Snowflake pictures taken by the MASC instrument, from Gehring et al. 2020
Field campaign during the PyeongChang2018 Olympic Winter Games
From November 2017 to March 2018, LTE participated to the international field campaign « ICE-POP 2018 » to support the PyeongChang2018 Olympic Winter Games. We installed an X-band dual-polarization Doppler radar (MXPol), a W-band Doppler cloud profiler (WProf), a multi-angle snowflake camera (MASC) and a two-dimensional video disdrometer (2DVD). On 28 February 2018 an intense snowfall event cumulating 57 mm of equivalent liquid precipitation took place in PyeongChang. This event was associated to a so-called warm conveyor belt (WCB), which is a warm and moist airstream ascending along the cold front of an extratropical cyclone. WCBs are known to be the primary cloud and precipitation producing feature associated with extratropical cyclones. To better understand how this WCB produced such an intense snowfall, we studied how it influenced the precipitation growth processes by analyzing the data we collected. We found that the production of supercooled liquid water was favored by the strong ascent in the WCB, which promoted the riming process (accretion of supercooled water droplet on snowflakes). Moreover, the strong turbulence inside the WCB air masses enhanced aggregation by increasing the probability of collision between particles, creating large aggregated snowflakes. The figure below illustrates the findings of this study.
Conceptual model summarizing the key findings. From Gehring et al. 2020.
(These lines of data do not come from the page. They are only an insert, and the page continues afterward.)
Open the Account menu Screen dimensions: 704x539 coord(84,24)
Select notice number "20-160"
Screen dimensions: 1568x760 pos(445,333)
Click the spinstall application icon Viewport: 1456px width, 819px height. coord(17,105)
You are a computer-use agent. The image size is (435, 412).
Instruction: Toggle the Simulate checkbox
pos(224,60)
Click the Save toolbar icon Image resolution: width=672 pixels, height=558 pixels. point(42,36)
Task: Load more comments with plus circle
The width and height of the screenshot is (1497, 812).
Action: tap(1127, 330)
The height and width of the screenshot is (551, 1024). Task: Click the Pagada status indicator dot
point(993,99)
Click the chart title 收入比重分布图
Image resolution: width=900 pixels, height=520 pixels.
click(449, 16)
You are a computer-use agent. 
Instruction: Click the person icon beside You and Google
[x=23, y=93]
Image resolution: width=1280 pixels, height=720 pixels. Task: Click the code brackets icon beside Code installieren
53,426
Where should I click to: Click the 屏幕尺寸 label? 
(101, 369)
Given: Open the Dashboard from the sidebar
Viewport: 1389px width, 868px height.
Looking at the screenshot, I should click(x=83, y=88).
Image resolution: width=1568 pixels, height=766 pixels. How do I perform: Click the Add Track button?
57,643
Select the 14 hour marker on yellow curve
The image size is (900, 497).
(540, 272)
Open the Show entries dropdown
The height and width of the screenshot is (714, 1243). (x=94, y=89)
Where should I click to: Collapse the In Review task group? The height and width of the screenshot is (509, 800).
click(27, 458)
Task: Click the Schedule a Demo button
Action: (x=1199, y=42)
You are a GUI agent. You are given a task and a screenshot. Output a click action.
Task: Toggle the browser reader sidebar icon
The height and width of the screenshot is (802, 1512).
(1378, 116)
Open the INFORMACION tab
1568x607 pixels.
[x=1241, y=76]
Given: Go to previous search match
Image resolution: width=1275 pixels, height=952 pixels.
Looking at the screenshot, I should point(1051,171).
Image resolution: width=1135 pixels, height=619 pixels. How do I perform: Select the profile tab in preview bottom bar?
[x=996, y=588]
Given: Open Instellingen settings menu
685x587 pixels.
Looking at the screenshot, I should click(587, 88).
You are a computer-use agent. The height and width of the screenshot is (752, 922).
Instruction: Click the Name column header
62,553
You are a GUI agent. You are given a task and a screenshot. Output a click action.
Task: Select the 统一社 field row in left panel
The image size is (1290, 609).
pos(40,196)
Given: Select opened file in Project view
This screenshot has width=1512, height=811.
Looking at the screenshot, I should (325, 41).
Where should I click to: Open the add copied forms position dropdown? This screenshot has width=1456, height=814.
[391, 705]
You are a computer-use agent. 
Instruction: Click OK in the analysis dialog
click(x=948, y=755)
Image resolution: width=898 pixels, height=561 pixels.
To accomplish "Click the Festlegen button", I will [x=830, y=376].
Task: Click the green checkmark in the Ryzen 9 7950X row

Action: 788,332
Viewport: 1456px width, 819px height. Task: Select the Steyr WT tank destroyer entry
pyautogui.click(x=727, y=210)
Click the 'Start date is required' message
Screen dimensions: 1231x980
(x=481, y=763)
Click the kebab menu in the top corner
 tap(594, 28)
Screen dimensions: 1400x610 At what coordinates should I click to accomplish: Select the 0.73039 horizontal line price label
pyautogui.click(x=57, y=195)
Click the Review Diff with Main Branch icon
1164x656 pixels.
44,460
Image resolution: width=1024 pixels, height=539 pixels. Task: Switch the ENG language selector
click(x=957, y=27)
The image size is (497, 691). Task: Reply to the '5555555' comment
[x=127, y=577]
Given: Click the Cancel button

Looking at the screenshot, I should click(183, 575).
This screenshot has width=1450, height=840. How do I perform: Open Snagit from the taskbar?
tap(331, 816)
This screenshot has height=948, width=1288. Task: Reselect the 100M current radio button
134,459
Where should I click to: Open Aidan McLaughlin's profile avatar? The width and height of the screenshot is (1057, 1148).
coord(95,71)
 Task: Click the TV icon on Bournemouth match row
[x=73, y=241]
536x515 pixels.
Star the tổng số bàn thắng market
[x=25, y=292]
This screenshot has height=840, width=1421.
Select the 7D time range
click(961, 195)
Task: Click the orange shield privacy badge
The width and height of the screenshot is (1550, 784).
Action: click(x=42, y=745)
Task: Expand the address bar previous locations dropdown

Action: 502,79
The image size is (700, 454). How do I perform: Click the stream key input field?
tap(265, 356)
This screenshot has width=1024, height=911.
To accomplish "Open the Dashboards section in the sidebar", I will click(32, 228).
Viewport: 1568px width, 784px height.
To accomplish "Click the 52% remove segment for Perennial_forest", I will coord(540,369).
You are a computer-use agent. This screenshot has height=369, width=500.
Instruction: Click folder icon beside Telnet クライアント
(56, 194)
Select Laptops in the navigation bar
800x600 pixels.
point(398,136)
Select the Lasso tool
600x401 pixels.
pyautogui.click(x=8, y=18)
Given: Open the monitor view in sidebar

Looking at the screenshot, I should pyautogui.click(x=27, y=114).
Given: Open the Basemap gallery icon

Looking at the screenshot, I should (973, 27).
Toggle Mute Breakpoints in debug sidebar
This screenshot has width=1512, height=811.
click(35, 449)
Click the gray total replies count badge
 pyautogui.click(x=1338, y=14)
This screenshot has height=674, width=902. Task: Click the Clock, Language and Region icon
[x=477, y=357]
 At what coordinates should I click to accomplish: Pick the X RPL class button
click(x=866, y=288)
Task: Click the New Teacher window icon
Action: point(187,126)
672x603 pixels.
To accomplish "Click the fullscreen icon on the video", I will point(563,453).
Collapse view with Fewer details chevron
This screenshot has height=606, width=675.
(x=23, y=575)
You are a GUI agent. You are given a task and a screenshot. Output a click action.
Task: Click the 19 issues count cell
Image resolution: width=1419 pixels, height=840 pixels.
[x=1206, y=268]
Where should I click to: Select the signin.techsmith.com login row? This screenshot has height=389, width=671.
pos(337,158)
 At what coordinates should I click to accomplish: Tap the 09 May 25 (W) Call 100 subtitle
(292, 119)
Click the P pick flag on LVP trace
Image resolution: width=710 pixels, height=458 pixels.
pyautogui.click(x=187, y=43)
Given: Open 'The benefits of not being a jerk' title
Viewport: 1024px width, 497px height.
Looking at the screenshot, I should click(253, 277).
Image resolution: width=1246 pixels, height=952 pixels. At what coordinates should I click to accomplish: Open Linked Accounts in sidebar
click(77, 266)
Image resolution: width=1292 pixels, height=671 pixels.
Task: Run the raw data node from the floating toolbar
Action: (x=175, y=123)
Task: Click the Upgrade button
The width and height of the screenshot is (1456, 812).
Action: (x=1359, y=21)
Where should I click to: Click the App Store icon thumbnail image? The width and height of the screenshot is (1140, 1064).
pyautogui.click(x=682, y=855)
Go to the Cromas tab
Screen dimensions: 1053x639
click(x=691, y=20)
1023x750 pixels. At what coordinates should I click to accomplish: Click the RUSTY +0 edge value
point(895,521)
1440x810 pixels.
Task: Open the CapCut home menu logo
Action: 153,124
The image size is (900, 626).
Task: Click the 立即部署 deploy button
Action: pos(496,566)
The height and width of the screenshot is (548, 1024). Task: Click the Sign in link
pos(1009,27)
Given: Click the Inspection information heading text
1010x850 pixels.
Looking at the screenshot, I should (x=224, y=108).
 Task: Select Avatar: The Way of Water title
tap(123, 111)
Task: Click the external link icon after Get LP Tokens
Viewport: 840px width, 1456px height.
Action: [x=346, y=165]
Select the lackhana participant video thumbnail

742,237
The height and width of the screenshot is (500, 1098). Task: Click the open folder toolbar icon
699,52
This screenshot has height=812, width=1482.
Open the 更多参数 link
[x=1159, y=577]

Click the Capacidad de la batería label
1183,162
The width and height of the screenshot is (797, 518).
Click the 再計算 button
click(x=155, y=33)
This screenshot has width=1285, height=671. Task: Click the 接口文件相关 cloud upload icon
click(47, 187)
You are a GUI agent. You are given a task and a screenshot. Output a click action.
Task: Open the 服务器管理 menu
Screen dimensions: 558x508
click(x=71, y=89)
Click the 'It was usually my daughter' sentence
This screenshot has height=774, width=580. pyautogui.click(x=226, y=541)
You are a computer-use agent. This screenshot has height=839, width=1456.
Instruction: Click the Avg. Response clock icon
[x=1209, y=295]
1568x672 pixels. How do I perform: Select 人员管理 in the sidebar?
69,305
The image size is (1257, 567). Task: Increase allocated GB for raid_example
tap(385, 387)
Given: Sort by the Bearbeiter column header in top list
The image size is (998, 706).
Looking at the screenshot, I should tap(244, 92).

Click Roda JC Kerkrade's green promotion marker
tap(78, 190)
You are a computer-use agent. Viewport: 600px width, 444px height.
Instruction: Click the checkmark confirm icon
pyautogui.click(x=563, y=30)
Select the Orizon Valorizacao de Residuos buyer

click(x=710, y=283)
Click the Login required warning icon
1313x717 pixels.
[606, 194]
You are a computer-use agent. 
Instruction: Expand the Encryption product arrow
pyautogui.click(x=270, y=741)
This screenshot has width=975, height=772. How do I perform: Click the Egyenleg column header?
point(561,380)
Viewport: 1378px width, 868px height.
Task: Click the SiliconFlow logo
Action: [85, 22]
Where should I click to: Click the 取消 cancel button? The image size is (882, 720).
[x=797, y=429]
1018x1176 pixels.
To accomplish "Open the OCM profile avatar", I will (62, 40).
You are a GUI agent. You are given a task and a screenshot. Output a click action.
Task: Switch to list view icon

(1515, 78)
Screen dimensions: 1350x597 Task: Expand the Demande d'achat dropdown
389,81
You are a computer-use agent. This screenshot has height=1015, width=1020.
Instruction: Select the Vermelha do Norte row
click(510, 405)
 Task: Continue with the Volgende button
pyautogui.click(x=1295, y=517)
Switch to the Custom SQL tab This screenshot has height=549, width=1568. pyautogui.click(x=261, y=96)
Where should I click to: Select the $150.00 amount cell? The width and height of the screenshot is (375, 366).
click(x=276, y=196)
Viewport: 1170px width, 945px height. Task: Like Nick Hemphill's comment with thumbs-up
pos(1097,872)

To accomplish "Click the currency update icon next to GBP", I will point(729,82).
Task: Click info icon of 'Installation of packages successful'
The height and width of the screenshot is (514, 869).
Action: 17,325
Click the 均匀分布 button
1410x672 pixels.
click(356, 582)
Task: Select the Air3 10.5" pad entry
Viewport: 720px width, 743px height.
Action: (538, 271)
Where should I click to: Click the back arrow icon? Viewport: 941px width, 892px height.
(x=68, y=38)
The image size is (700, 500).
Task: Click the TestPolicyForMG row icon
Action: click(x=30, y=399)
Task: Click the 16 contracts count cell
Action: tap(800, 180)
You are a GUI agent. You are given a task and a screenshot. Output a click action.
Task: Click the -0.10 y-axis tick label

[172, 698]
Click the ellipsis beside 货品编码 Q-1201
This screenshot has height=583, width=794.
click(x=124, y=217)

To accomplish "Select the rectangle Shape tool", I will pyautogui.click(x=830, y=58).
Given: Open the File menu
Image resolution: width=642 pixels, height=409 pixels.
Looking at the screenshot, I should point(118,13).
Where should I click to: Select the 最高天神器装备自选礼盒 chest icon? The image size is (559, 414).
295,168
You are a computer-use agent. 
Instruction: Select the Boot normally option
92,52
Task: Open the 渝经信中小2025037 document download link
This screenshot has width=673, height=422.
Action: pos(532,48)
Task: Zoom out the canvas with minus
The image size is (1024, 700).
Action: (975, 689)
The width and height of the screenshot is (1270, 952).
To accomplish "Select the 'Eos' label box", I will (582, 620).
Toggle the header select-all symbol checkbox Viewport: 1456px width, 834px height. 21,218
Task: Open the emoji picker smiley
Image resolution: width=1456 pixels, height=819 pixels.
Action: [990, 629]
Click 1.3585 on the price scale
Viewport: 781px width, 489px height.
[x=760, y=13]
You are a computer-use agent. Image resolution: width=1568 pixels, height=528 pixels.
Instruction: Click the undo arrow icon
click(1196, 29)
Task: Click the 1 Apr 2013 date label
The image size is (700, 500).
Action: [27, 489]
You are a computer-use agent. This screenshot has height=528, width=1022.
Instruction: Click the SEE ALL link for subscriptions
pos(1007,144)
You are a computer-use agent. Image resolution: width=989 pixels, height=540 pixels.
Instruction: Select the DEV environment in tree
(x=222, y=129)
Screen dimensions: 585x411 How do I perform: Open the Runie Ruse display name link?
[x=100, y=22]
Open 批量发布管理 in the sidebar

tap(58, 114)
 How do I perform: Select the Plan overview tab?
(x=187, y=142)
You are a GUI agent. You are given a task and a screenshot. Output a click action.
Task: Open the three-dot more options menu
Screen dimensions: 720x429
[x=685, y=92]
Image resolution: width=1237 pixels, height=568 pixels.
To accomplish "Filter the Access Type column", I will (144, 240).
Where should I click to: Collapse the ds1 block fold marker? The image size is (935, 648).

Gehring, J., Oertel, A., Vignon, E., Jullien, N., Besic, N., and Berne, A.: Microphysics and dynamics of snowfall associated with a warm conveyor belt over Korea, Atmospheric Chemistry and Physics, 20, 7373–7392, https://doi.org/10.5194/acp-20-7373-2020, https://www.atmos-chem-phys.net/20/7373/2020/, 2020
Understanding snowfall with machine learning
Atmospheric ice and snow processes play an important role in the formation of clouds and precipitation, and therefore the weather and climate of the Earth. In order to gather data about these processes, LTE, along with other groups around the world, has deployed automatic camera systems to different regions of the world to take high-resolution photographs of falling snowflakes. The snowflake images can help us understand the processes that created them. In total, millions of images have been produced, many more than can be analyzed manually, so we need automated analysis using computers in order to make use of the data. LTE has approached this problem using modern machine learning, which has revolutionized image processing in the recent years.
We have developed a method for classifying snowflake images automatically with minimal human input using generative adversarial networks, an unsupervised machine learning method that uses neural networks. The method analyzes a snowflake dataset and separates it into distinct classes, each consisting of similar snowflakes. This will help us analyze our snowflake image data more thoroughly and to understand the similarities and differences of precipitation processes in various regions.
LTE is also working on using neural networks to reconstruct the three-dimensional structure of snowflakes from two-dimensional images. This will help us better understand the structure, and consequently the aerodynamic properties of falling snow.